I vv. 57-58 («e il crudo fallo emenderà del cieco / dispensator de’ casi»)
significano: rimedierà al crudele errore del destino.
«E tu»: si rivolge a Faone, l’uomo da lei amato invano, augurandogli la felicità,
ma aggiungendo all’augurio un presentimento pessimistico («se felice in terra / visse
nato mortal»). «Me» (v. 62) è fortemente avversativo: quanto a me, ed esprime la
certezza dell’infelicità del suo personale destino.
Il «doglio» del v. 63 è, come Leopardi scrive nelle Annotazioni, «quel vaso pieno
di felicità che Omero pone in casa di Giove», ed è «avaro» perché Giove soleva
dispensare la felicità solo raramente e mescolandola sempre con una parte di
infelicità. «Poi che perir gl’inganni e il sogno / della mia fanciullezza»: la
consapevolezza dell’infelicità è insorta dopo che sono crollate le illusioni della
fanciullezza. I vv. 65-68 traducono i vv. 66-69 del terzo libro delle Georgiche.
I vv. 68-70 («Ecco di tante / sperate palme e dilettosi errori, / il Tartaro
m’avanza») sono così commentati da Leopardi stesso:

Il Tartaro è forse una palma, o un error dilettoso? Tutto l’opposto, ma ciò appunto dà maggior
forza a questo luogo, venendoci ad entrare come un’ironia. Di tanti beni non m’avanza che il
Tartaro, cioè un male. Oltracciò si può spiegare anche esattamente, e con un senso molto naturale.
Cioè, queste tante speranze e questi errori così piacevoli si vanno a risolvere nella morte.
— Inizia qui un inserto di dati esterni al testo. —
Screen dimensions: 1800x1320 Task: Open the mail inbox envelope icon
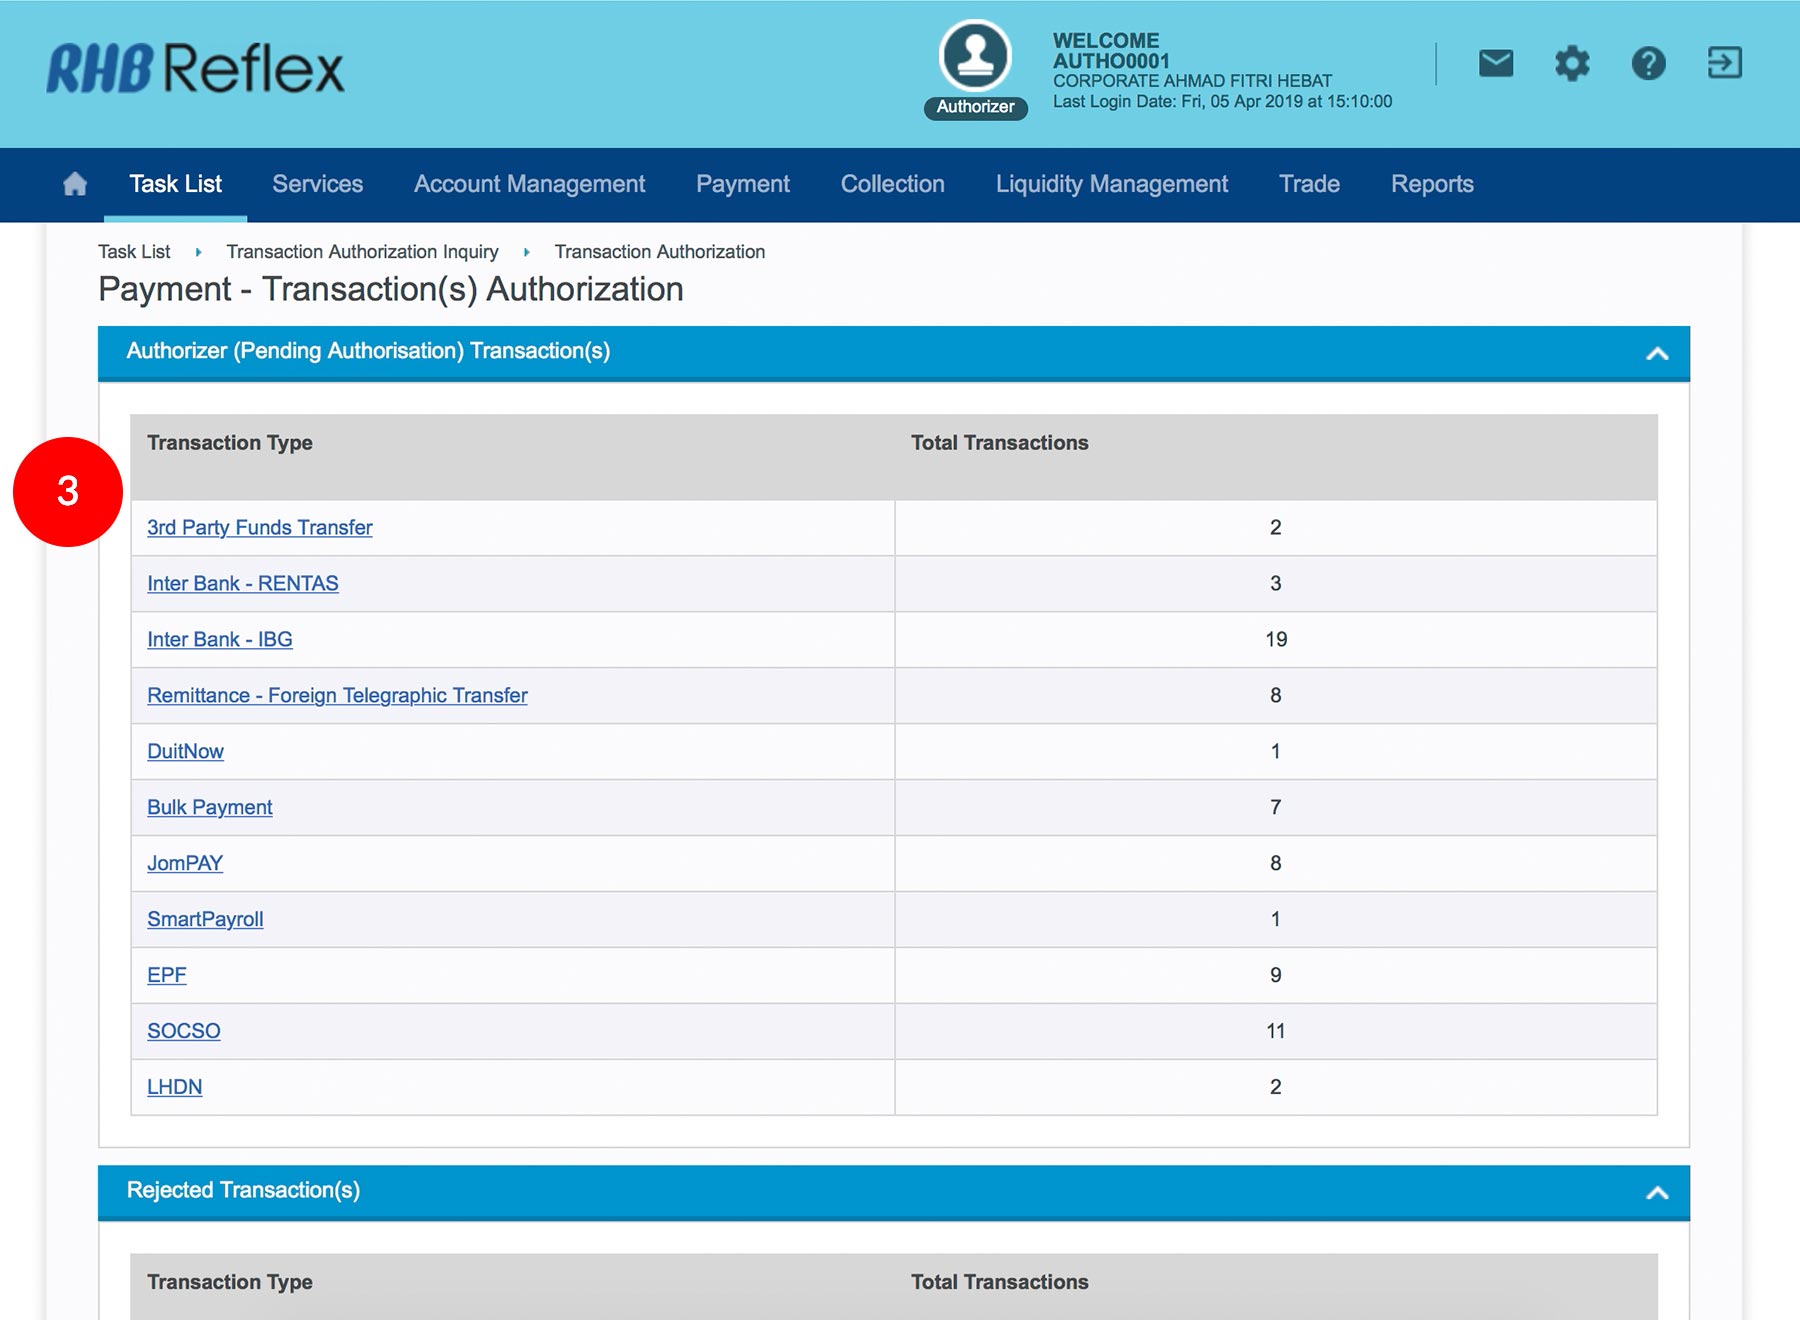click(1495, 64)
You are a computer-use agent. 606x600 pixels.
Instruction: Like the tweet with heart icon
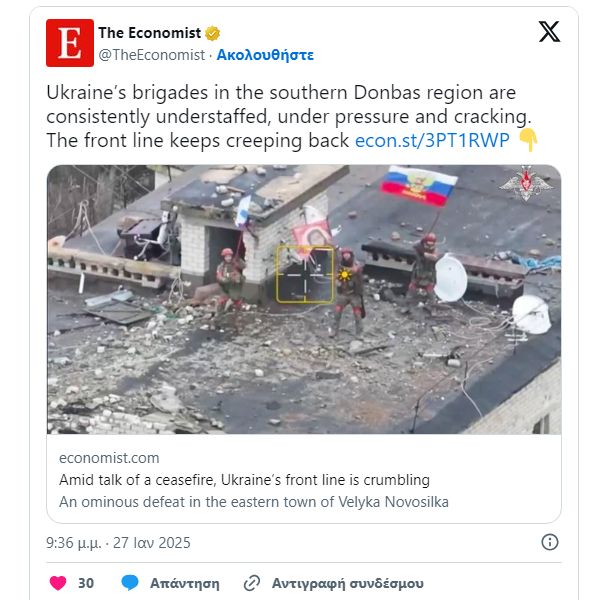tap(58, 583)
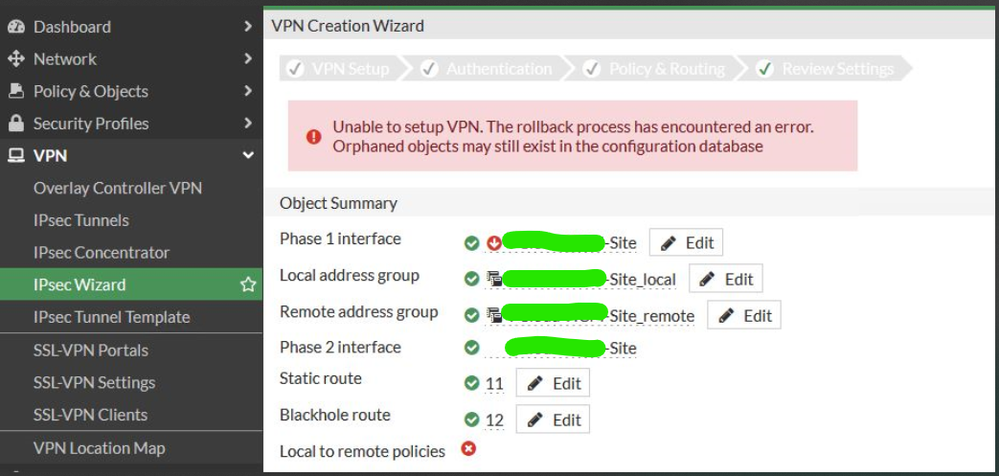
Task: Click the Local address group object icon
Action: (494, 279)
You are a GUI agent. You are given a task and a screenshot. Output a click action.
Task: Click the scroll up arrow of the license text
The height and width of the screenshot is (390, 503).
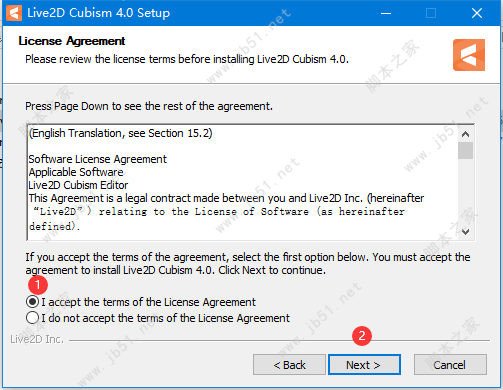click(465, 134)
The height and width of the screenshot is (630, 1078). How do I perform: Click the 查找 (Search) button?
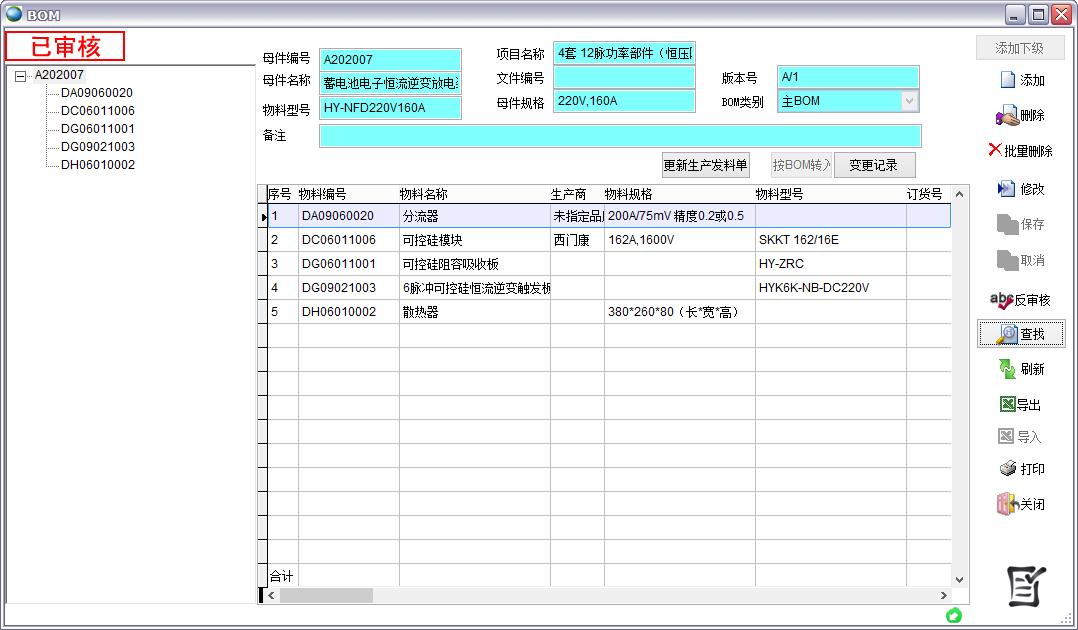pyautogui.click(x=1020, y=334)
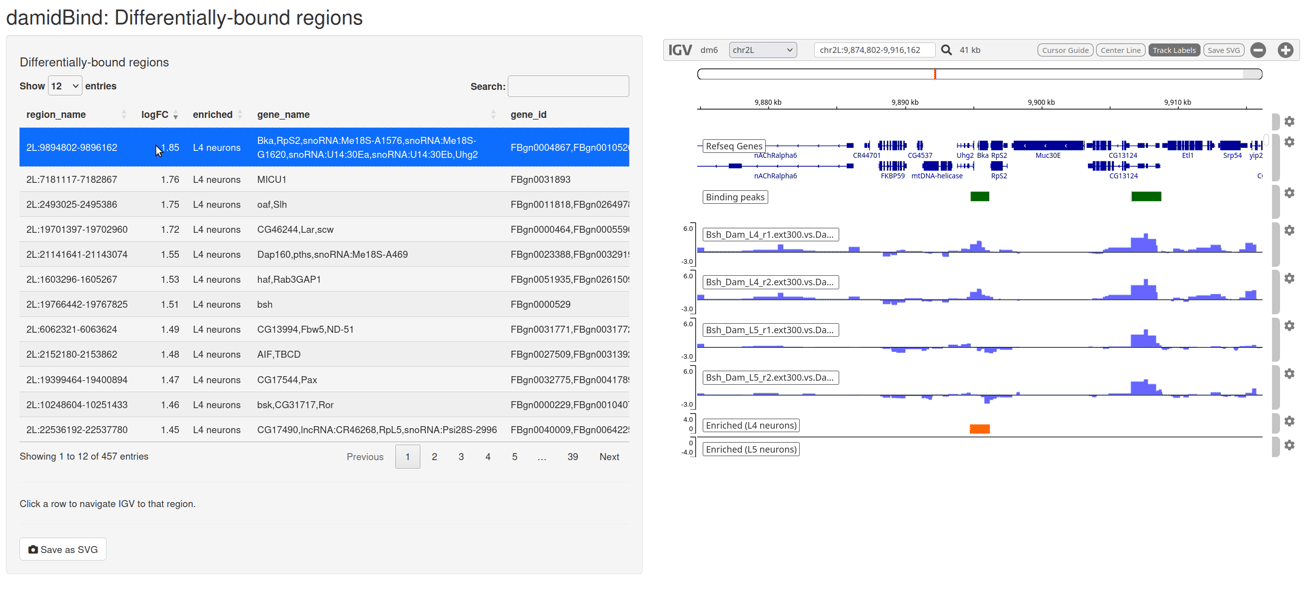
Task: Open gear settings for the Bsh_Dam_L5_r2 track
Action: [1290, 373]
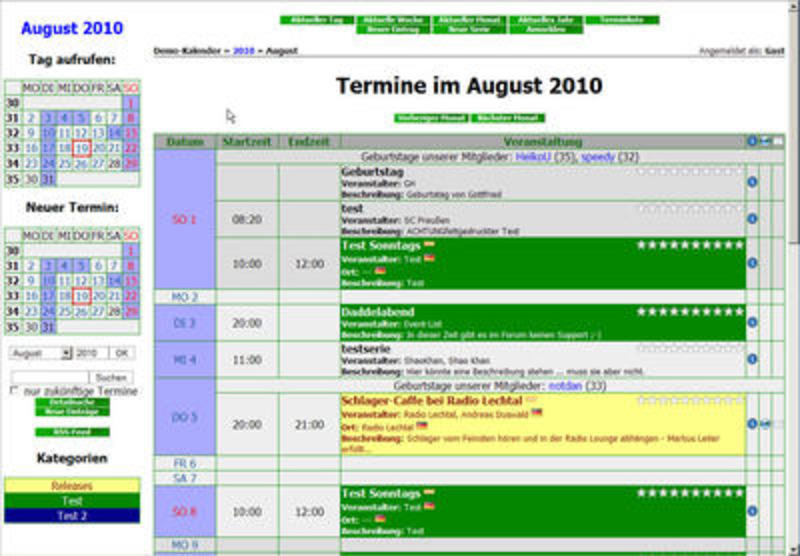Open the August month dropdown
Image resolution: width=800 pixels, height=556 pixels.
[40, 353]
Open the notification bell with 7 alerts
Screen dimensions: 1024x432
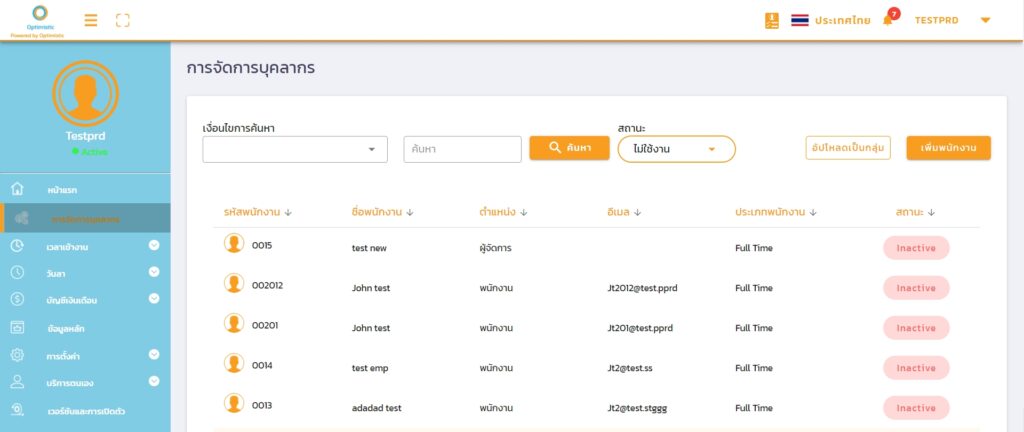pyautogui.click(x=888, y=20)
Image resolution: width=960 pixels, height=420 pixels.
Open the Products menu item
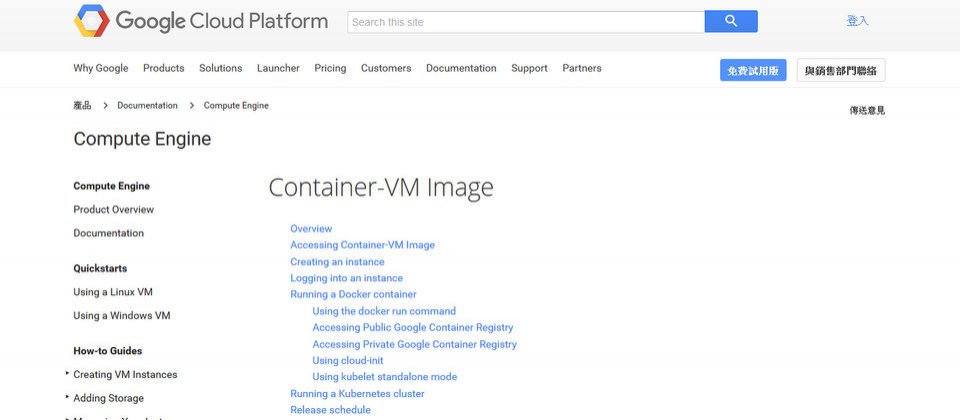163,68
«M’avanza» significa infatti mi rimane, ed è detto ironicamente in contrasto col


verso precedente.
La «tenaria Diva» è Proserpina, la regina degl’Inferi, luogo cui appartengono
l’«atra notte» (le tenebre infernali) e la «silente riva» (le rive silenziose dei fiumi
dell’Averno). I tre termini sono i soggetti del verbo «han» (v. 71). «Il prode ingegno»
è complemento oggetto di «han», che significa possiedono. Saffo sta per gettarsi dalla
rupe Leucade, e immagina la scena in cui il suo valoroso ingegno sprofonda nel buio
della morte.
La clausola finale, costituita dal distico a rima baciata «han la tenaria Diva, / e
l’atra notte, e la silente riva», suggella la canzone con un ritmo di marcia funebre.